Last Monday again, at the Lark Tavern with Mary Panza our host.
I read my re-write of a AAA listing, "The Spa" & the jazz/nature poem, "Respect." Josh McIntyre hung around after work to join us & read "The Radio" & "The Bar at the Heartbreak Hotel." Julie Lomoe gave us more information than we needed about the state of her armpits, then read her Blog about writing a poem about her morning glories (check it out).
Dan Stalter continued the 21st Century tech by reading from his Blackberry about an intense experience on a mattress, then an intro to a book he never wrote, "The Dreamer's Parasite." It was a thrill to see Carolee Sherwood here for her first time & to hear "Impossible to Tell the Years Apart" (on love), then the outrageous suburban housewife porn fantasy about the pizza delivery guy, rhyming on sex noises -- next time join in.
I've been a fan of the poetry of Alifair Skebe since I first heard her perform in the old Jawbone series & I've included her in Poets in the Park series & the Third Thursday Poetry Night at the Social Justice Center.
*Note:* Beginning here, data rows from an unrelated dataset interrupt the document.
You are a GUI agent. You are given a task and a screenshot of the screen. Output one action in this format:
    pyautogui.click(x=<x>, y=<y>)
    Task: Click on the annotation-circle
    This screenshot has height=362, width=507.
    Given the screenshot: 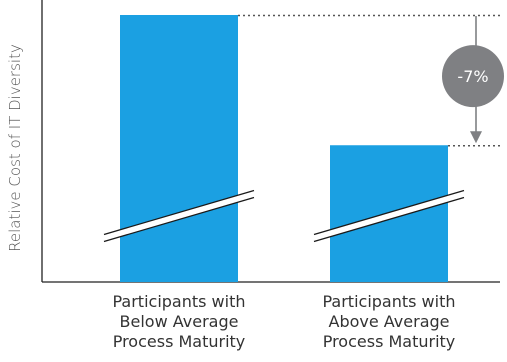 What is the action you would take?
    pyautogui.click(x=473, y=76)
    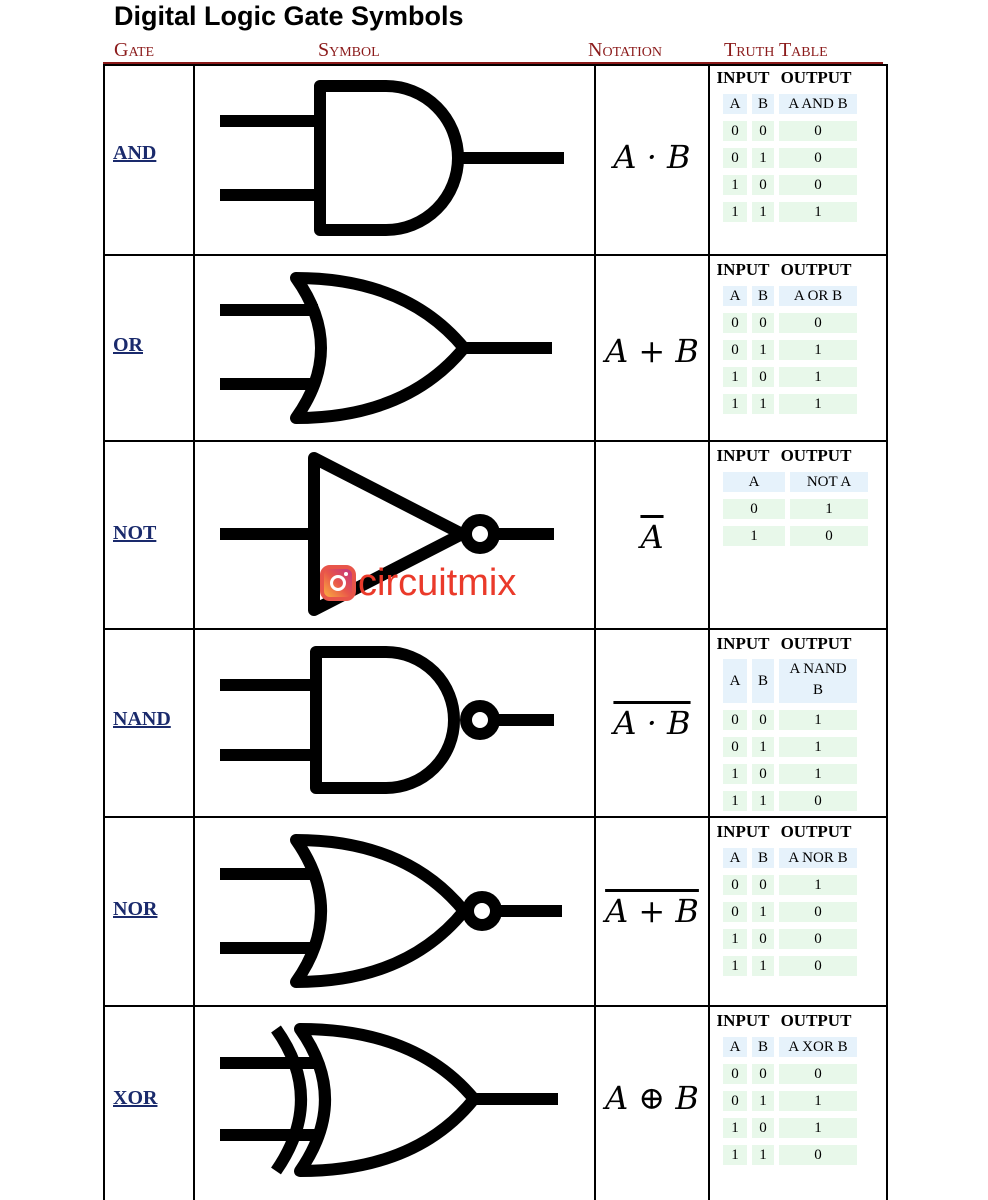  Describe the element at coordinates (136, 909) in the screenshot. I see `gate-name-nor: NOR` at that location.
She was in different form tonight with recent poems of childhood, progressing more or less chronologically from age 3, "Dancing in the Rain," to using her mother's lipstick in the car ("Red"), getting hit by "The Swing," "The Goose Girl," religion & girlhood in "Bloody Mary," 2 poems about her Dad & fear & punning on "Bible Belt," falling out of trees & ballet ("How Not to be Seen"), ending with the cut-up of "Desire" (after Sol Le Witt). A wonderful poet I love hearing however rarely.
Rich Tomasulo was back again with "I Remember Myself Remembering" then a re-write of the Mass, "The Fat Cat's Toast." A new voice, announced simply as "Gardner" did a sexy piece on "The Waterbed," the closest thing to a love poem he has written, so he said -- sexy & fun. Speaking of which, Jill Wickham was also a first timer here, with funny, playful poems from being a Mom, "Mother as a Pirate or Dead Bells Tell No Tales" & "Death of a Pirate" which was not sad at all.
Christy came over with Gardner (don't they have last names in Vermont?) & did a cover of a song from memory with nary a slip, accompanying herself with only one string on her guitar; it was quite a performance. Brian ended the night with what he described as an excerpt from a longer piece, this about a guy in a train station going home to a funeral discussing sunglasses. You never know what you are going to hear at an open mic.
Show up on the last Monday of any month at Tess' Lark Tavern on Madison Ave. in Albany around 7:30, have some dinner, catch some poetry, say hi to Nicole, our ever-so-pleasant-&-lovely waitress. Read a poem.